By Sound Vision Staff Writer

How much can Muslim parents and students ask public schools to accommodate? Here are some things which can clarify the issue:

1. The Clinton directive

Former U.S. President Bill Clinton instructed then Education Secretary Richard Riley to provide every school district in the United States with a statement of principles in 1995.

This statement discusses how far religious expression and activity are allowed in public schools.

Some of the important aspects of this statement of concern and interest to Muslim students and their parents are:

a. Student prayer

Students can take part in individual and group prayer during the school day. They can also pray in a “nondisruptive manner” when they are not participating in school activities or are being taught.

b. Religious discussion

In “informal” settings like cafeterias and hallways, they can pray and discuss their religious views. They can even persuade peers about religious topics like they would political topics. But school officials should step in to stop any speech that is considered harassment aimed at a student or a group of students.

c. Rules for school administrators and teachers

School administrators and teachers, when acting in those capacities, are not allowed soliciting or encouraging religious activity and are prohibited from participating in this kind of activity with students.

They are also not allowed to discourage an activity because it is religious, nor can they solicit or encourage anti-religious activity.

d. Teaching about religion

Public schools are not allowed to teach religion, but they can teach ABOUT religion. They can teach subjects like the history of religion, the role of religion in U.S. history and that of other countries’ histories.

No one religion would be favored in a public school system.

e. Talking about religion in school assignments

Students are allowed to express their beliefs about a religion in homework, artwork and other assignments. Teachers are required to evaluate this work based on academic standards.

f. Distributing religious literature

Students can distribute religious literature to schoolmates. Schools can impose restrictions on distributing this kind of literature as they do on other literature that is not school-related.

g. Religious excusals

While this is subject to state laws that apply, schools can excuse individual students from lessons which are objectionable to the student or their parents on religious grounds. However, school officials cannot encourage or discourage students of taking advantage of this option.

h. Religious dress

Schools cannot stop students from wearing head scarves or other clothing related to religious practice under the Religious Freedom Restoration Act. Students can also have religious messages on clothing in the same way they are allowed to display non-religious messages on clothing.

2. From the Freedom Forum First Amendment Center’s “A parent’s guide to religion in the public schools”

a. Praying together

Students are permitted to pray alone or in groups, as long as the activity is not disruptive and doesn’t infringe on the rights of others.

These activities have to be voluntary and initiated by the students. Students do not have the right to force a “captive audience” to participate in religious exercises.

b. Religious holidays

According to John Ferguson, Religious Freedom Analyst with the First Amendment Center, getting a day off school for a religious holiday is a right that would fall under the First Amendment. However, he also noted that most schools in the U.S. make a provision for religious holidays as “excused absences”. Students would be allowed to make up their school work, for example, for the missed day of class.

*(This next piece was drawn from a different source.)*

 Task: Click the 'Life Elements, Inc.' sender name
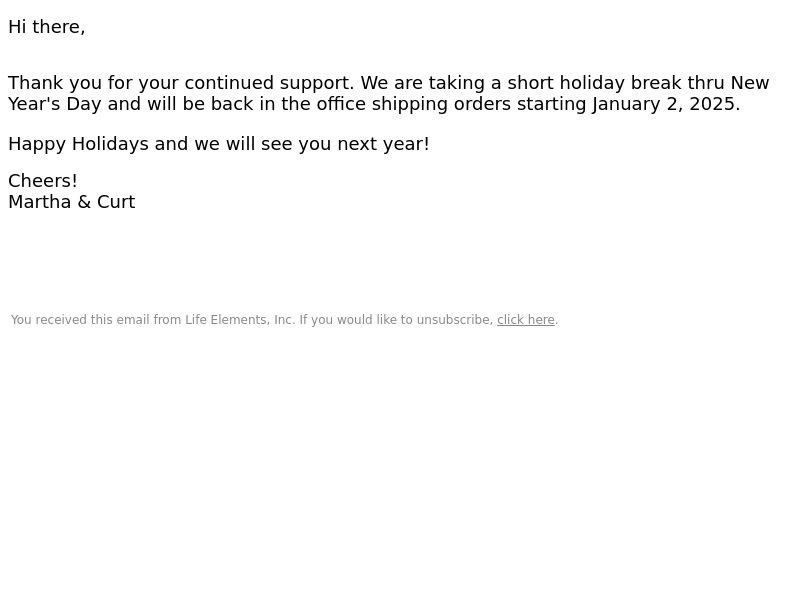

Parents and/or the student should approach the teacher beforehand to indicate absence for a religious holiday.

c. Religious clubs

Under the federal Equal Access Act, secondary public schools that receive federal funds have to allow students to form religious clubs if the school permits other clubs that are not related to the school curriculum to meet outside of class time.

These clubs may have access to school facilities and media the same way other non-curriculum-related student clubs do. Outside adults are not allowed to direct or attend meetings of these clubs on a regular basis. Teachers can attend the meetings of religious clubs as monitors, but they may not participate in these clubs’ activities.

Public schools are allowed to forbid any club activities which are illegal or would cause substantial school disruption.